Switching from swimming in the pool to swimming in open water  

by Pool Builders on 09-21-2011 in Articles

Most people learn to swim in a pool, compete in a pool, and just use a pool for workouts. It's simple and convenient. It's also available almost anywhere you live. If you're lucky enough to live near open water then you might want to consider your options.


Whether it's the ocean, a lake, or even an old quarry, open water swimming can give you a new sense of freedom. It might feel a bit scary at first though. One of my first open water workouts was in the ocean off Monterey Bay. I was dropped from a boat in deep water far from land. The boat should have stayed close by, but it drifted out of shouting distance very quickly. The captain wasn't paying attention. The swells were big, the water was cold, and there was no black line on the bottom to guide my way. I waved my arms and shouted but the boat didn't notice. I was way too far from land for anyone on shore to notice. So I swam. By the time I was finished and was back on the boat I was exhilarated. Cold, exhausted, but exhilarated from being part of a body of water so immense.


Getting started


To get started I recommend you stay away from boats and deep water. Those will come later. Just walk off the beach or dock and swim for a specific time period. You can't count laps or yardage, though some areas do have known measured areas to swim. If you have a training partner that is willing, it will be more fun to swim with a friend. You also might consider taking along a non-swimming friend to watch from shore, or paddle along with you on a boogie board.
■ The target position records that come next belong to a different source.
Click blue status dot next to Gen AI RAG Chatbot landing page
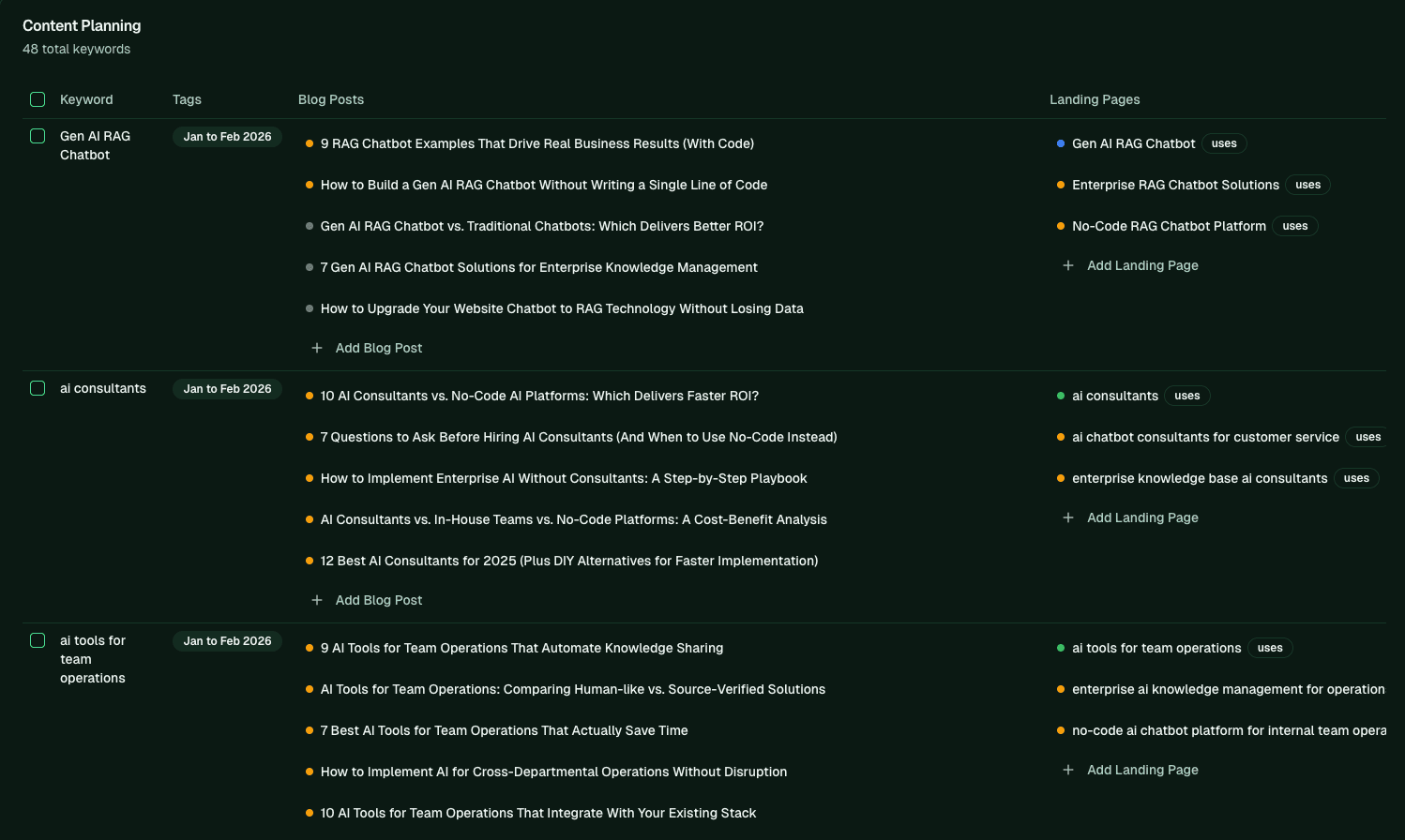1405x840 pixels. pos(1061,143)
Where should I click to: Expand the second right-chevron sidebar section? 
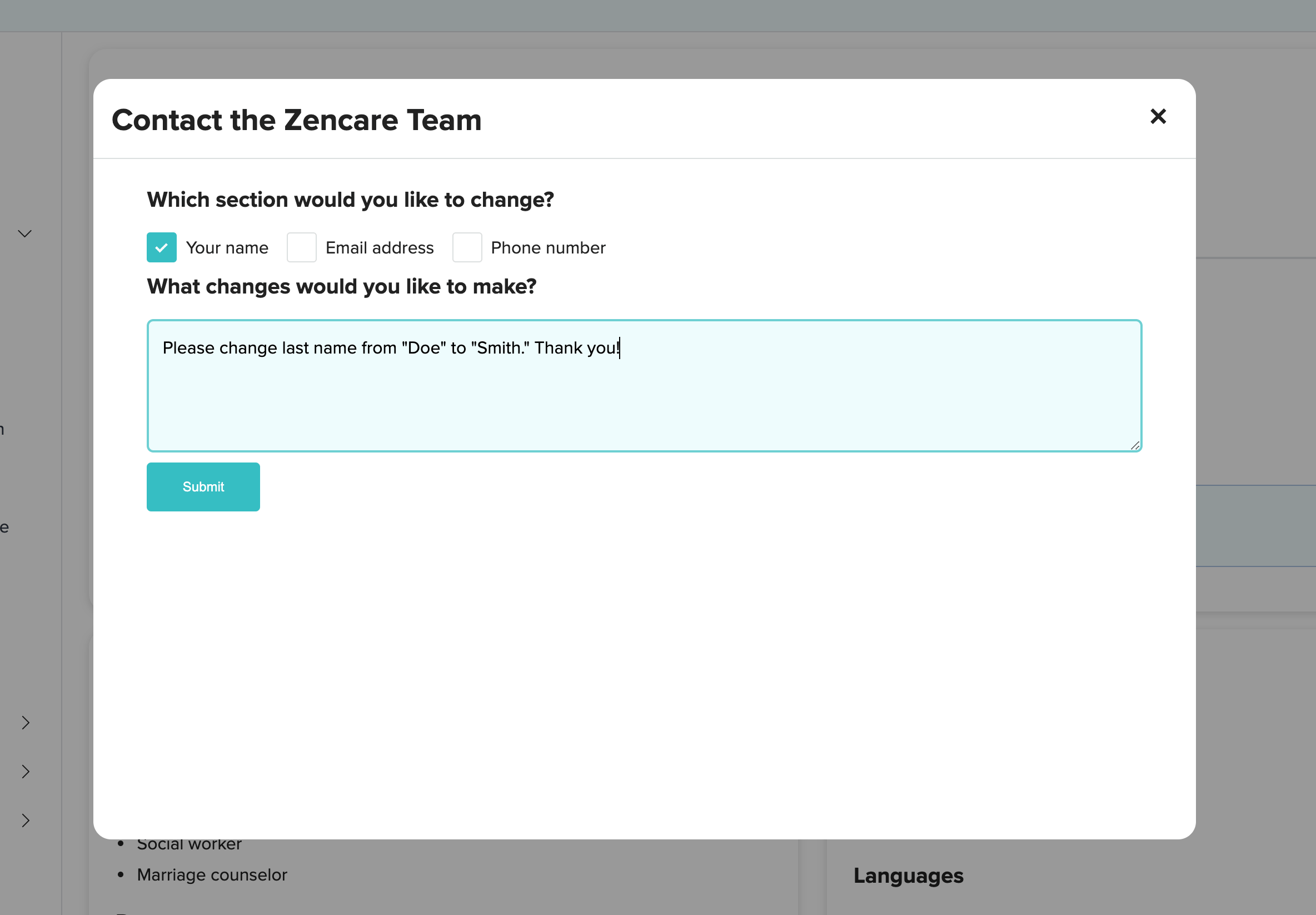25,772
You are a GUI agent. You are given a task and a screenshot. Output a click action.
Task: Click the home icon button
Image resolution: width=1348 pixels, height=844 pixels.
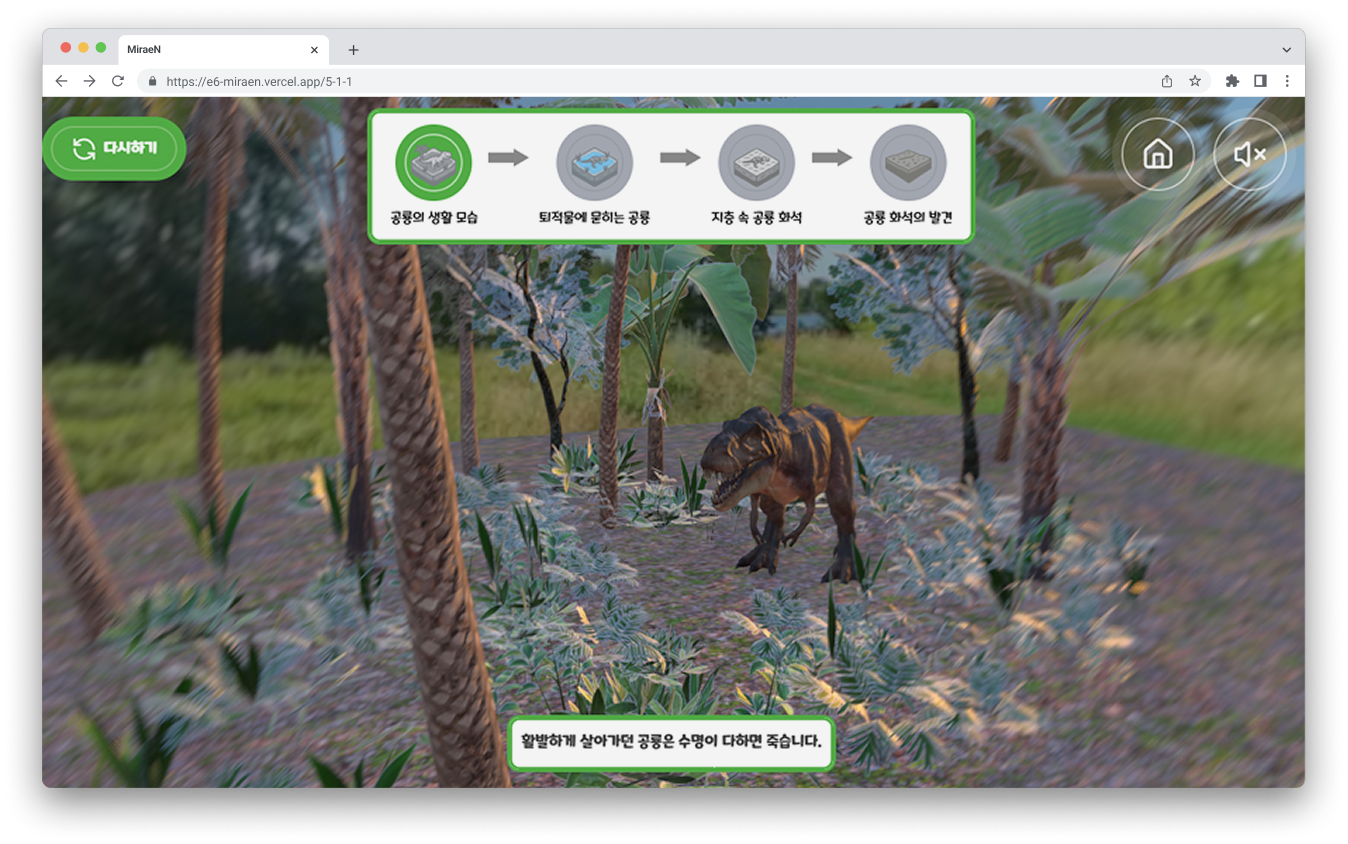[1157, 154]
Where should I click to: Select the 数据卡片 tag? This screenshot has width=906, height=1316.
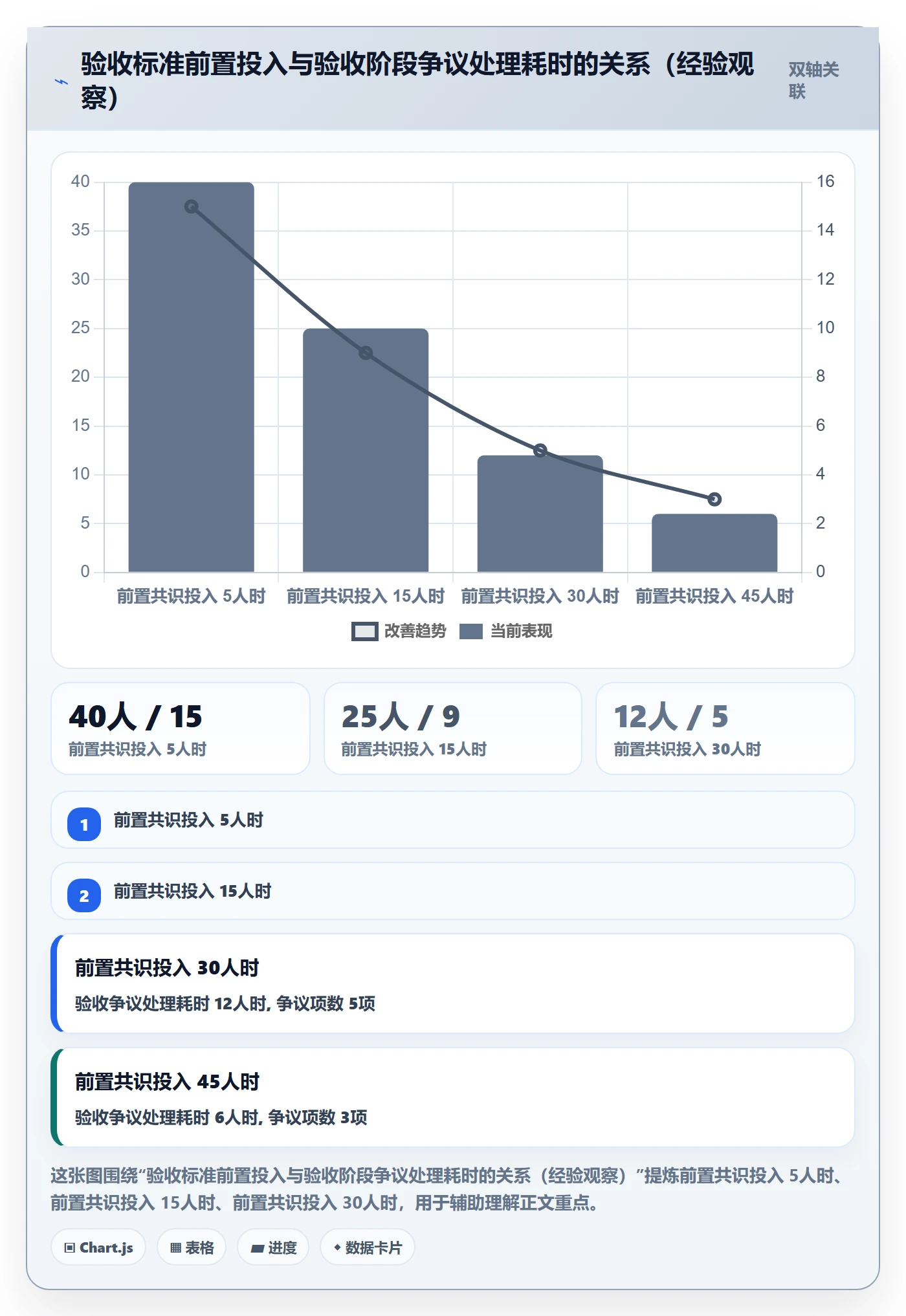pos(368,1247)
To make a smooth transition to open water training you should swim in open water at least every 4 days. This will help you acclimatize to the temperature if the water is cold, and it will also help you build new skills.


Keep your first few swims easy and don't worry about many skills. Once you are swimming regularly in open water you can begin to develop breathing and sighting skills so that you swim in a straight line. You'll learn to time your strokes with any waves or swells that come along. You'll also learn to use shore references as you breathe normally looking to the side. If you use bilateral breathing it will be useful.


Time all of your open water swims and build up a base.


Safety considerations


There are several safety considerations you need remember when you are swimming in an open water environment.


  • Boats can be hazardous. If you swim in an area with even light boat traffic you will need to use a marker to indicate your area. You can also hear motor boats coming so stay alert and look around occasionally so you know what's nearby. Sail boats are silent so be aware of their positions.

  • Bottom hazards exist both when you are walking into the water and when you are swimming in shallow water. Hazards can include anything from broken glass, to submerged trees or wrecks, to dangerous aquatic life. If you are walking in barefoot shuffle your feet so there is less chance of stepping directly on something.

  • Algae, bacteria, and even chemicals can cause health problems. Wear earplugs to keep your ears dry. Also consider wearing a nose clip if you tend to have water in your sinuses. Use commercial ear drops or isopropyl alcohol if you feel you might have contact with something dangerous.

  • Cold and hypothermia can be a real threat if you are swimming in an area with cold water. Acclimate slowly and regularly until your body can comfortably swim for your entire workout without shivering or even feeling cold.

Depending on your goals and workout routine it will take from 4 weeks to several months to become comfortable and well acclimated to swimming in open water. After that you will be able to enjoy the independence and exhilaration of a workout that will never get boring.